The goal, T-Mobile’s Field explained, is to eliminate the standard Interactive Voice Response (IVR) system that most large companies use to route customers to the proper representative. And, not surprisingly, T-Mobile is pointing that out in a series of ads featuring actor Rainn Wilson, who played the character Dwight Schrute on the TV show "The Office."

She added that T-Mobile customers can schedule a time to call into their customer service representatives, or can conduct conversations through the T-Mobile app or Apple’s Business Chat (that messaging functionality works through technology from LivePerson). Customers can also see the members in their "team of experts" through T-Mobile's app.

“It’s 24 hours a day, and it’s on your terms,” she said. “We’ll solve the issue and have the solution waiting for you when you come back.”

However, she added that “sometimes there’s things you can’t avoid, like wait times,” and she said that, in that case, customers can schedule a time to connect if all the members of their "team of experts" are busy. “It’s your time, not our time, that matters.”

Staneff added that T-Mobile in the first quarter will add an international component to its "team of experts." He said the company already employs customer care representatives overseas to provide customer service during the night, and he said those employees would be added to a "team of experts" in the first quarter.

T-Mobile said that it has been testing the “team of experts” approach and that it has resulted in a 56% increase in its Net Promoter Score (NPS), a rating of how likely a customer might recommend a service.

T-Mobile also said it will focus on its “team of experts” employees results in happier employees.
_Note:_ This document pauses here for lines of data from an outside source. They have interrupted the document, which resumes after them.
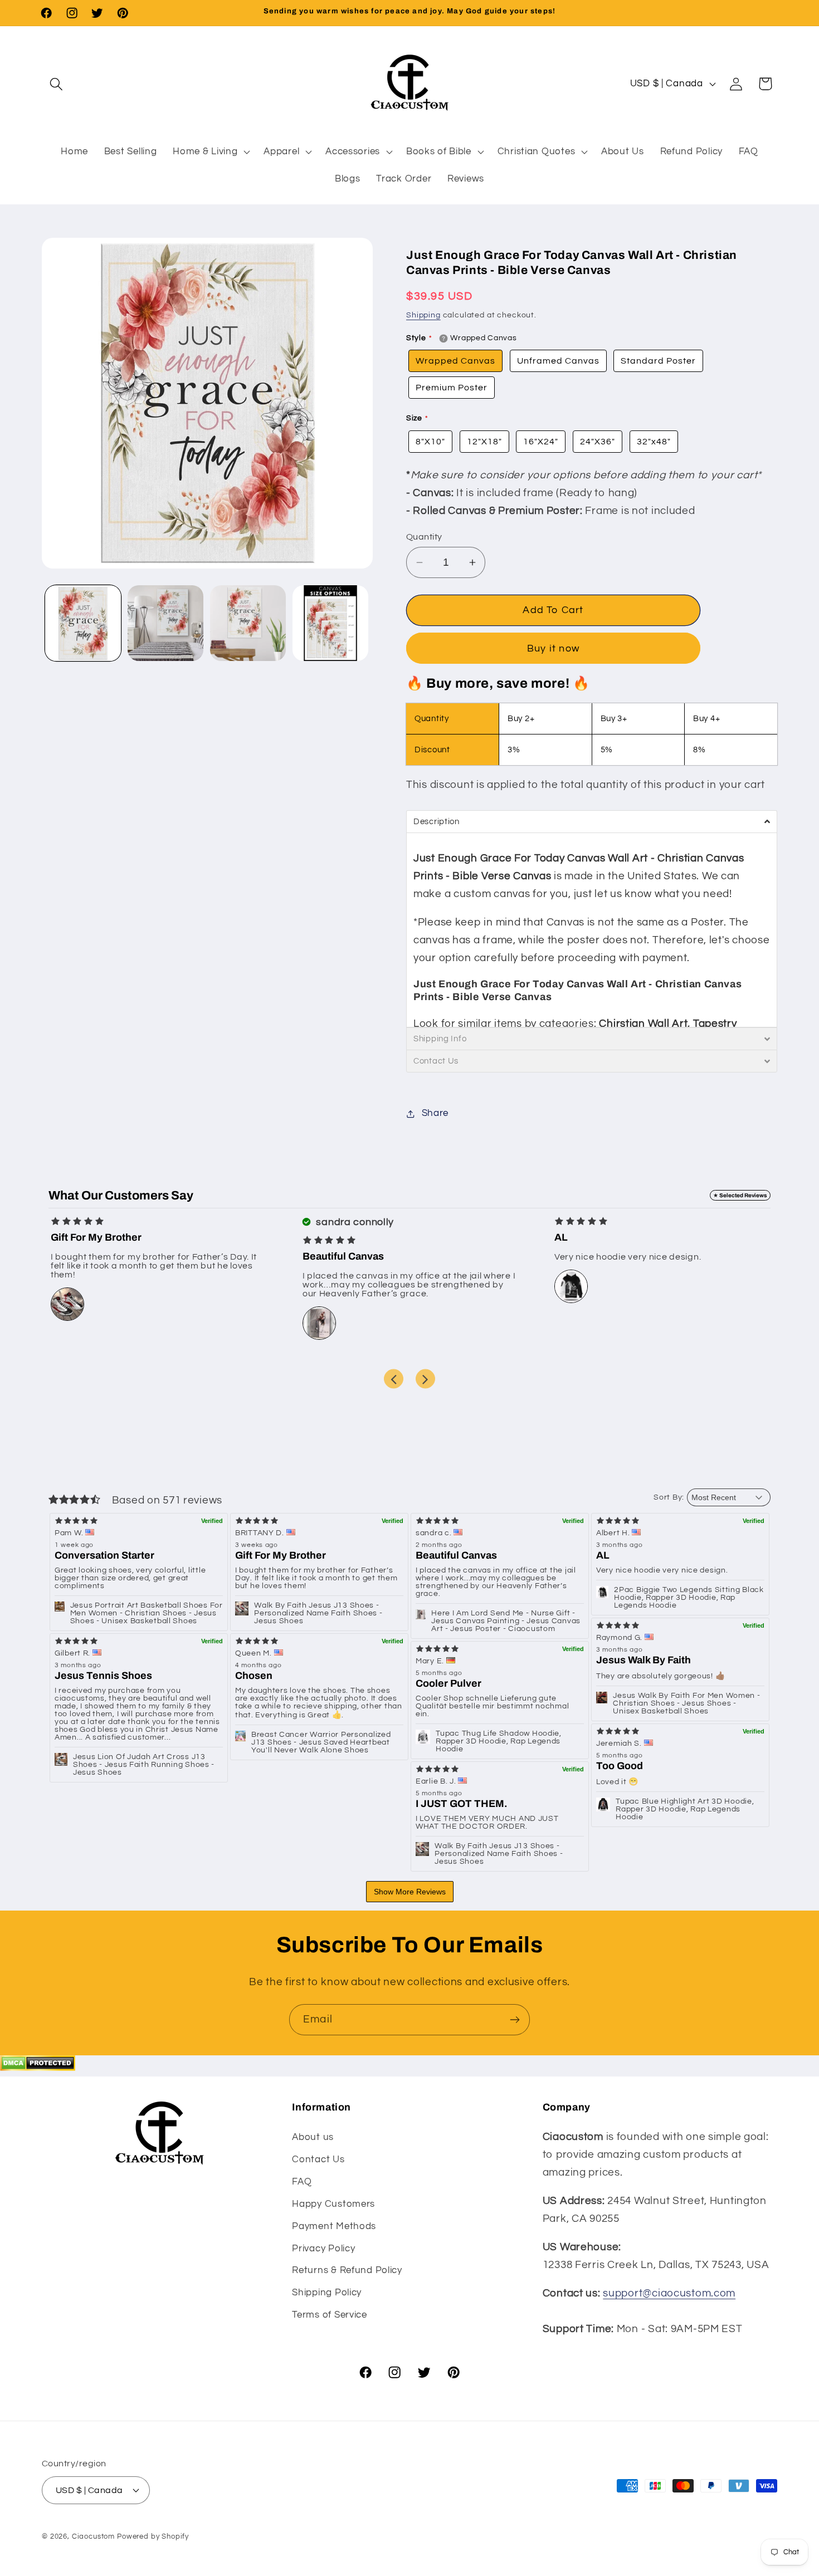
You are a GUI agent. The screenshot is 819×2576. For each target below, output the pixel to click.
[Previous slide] (393, 1379)
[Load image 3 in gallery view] (248, 623)
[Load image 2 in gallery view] (165, 623)
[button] (56, 84)
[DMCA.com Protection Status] (37, 2067)
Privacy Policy (323, 2249)
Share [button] (435, 1113)
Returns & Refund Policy (347, 2270)
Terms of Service (329, 2315)
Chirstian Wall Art (643, 1023)
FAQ (301, 2182)
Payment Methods (334, 2226)
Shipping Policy (327, 2293)
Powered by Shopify (153, 2536)
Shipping (423, 315)
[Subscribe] (514, 2019)
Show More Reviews (410, 1891)
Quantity (424, 536)
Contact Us (318, 2159)
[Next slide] (425, 1379)
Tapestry (715, 1023)
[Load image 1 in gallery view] (83, 623)
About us (313, 2137)
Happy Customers (333, 2204)
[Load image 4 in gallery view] (330, 623)
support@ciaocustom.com (669, 2293)
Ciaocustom (93, 2536)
The operator said that turnover in its care team is down 48% in the last three years, and the company has an 90% internal promotion rate in customer care. Staneff said that each "team of experts" works in the same customer care facility, often immediately next to each other.

Pandora and Live Nation

Perhaps more interesting though is T-Mobile’s new deals with Pandora and Live Nation, which work through the T-Mobile Tuesdays app. The operator’s Pandora Plus offer, which is available for the next year, essentially stands as a response from T-Mobile to similar offers by its rivals. For example, AT&T customers can choose to get a subscription to Amazon Music, while Sprint offers all its customers a subscription to the Tidal streaming music service. And Verizon recently announced that its customers can get six months free of the Apple Music streaming service.
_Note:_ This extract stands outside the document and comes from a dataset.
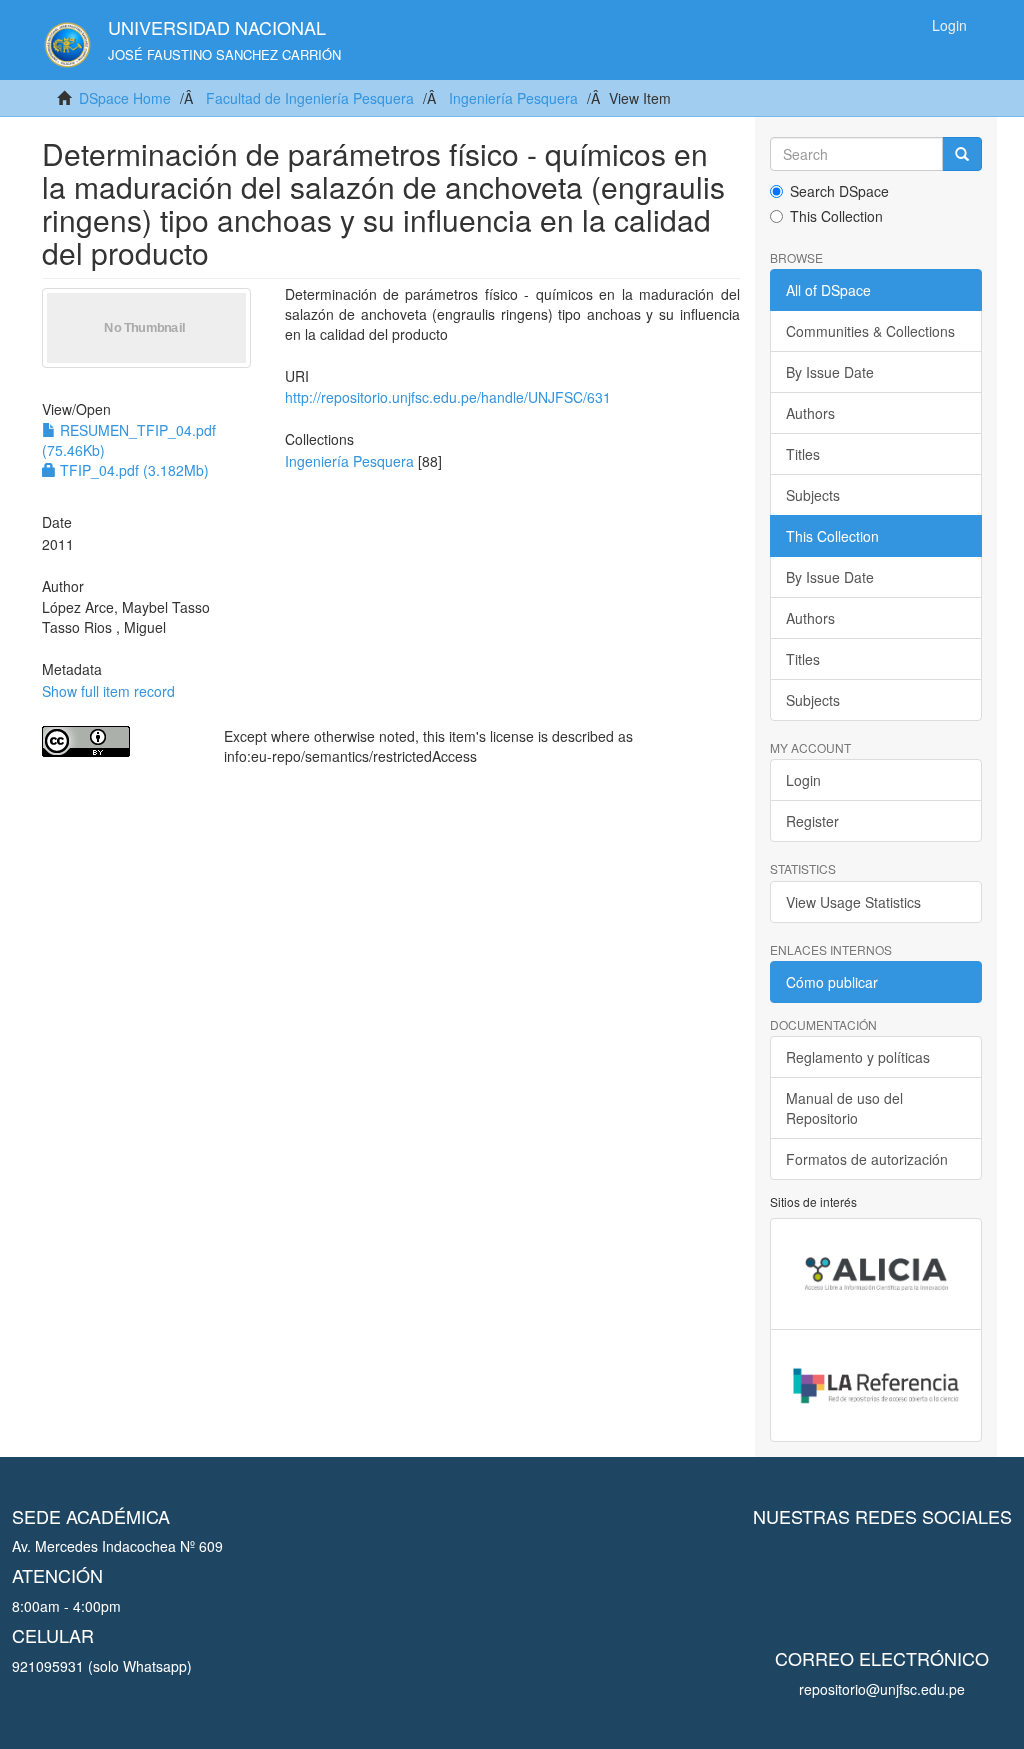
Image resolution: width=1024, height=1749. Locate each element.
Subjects (813, 495)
But T-Mobile’s Live Nation deal is notable in that it appears to be unique in the wireless industry (though AT&T did announce a deal with Live Nation for exclusive tickets). First, T-Mobile said it will offer $25 tickets to acts like Wiz Khalifa & Rae Sremmurd, Niall Horan and Counting Crows. But the operator also said its customers will get access to exclusive tickets to select shows and reserved seats, as well as:

  • fast-lane entry;
  • exclusive concessions: “T-Mobile customers can snag a Signature Magenta Cocktail available at select locations,” the operator said;
  • and “Magenta Lawn Chairs. T-Mobile customers get lawn chairs for free, so they can watch in style at no extra cost, while supplies last.”

Staneff explained though that many of the unique perks to the Live Nation offering will only be available in the 41 amphitheaters owned by that company around the country. He did say though that the lawn chairs, cocktails and other trappings would be branded with T-Mobile's magenta colors.

Article updated Aug. 15 and then again on Aug. 16 with additional information.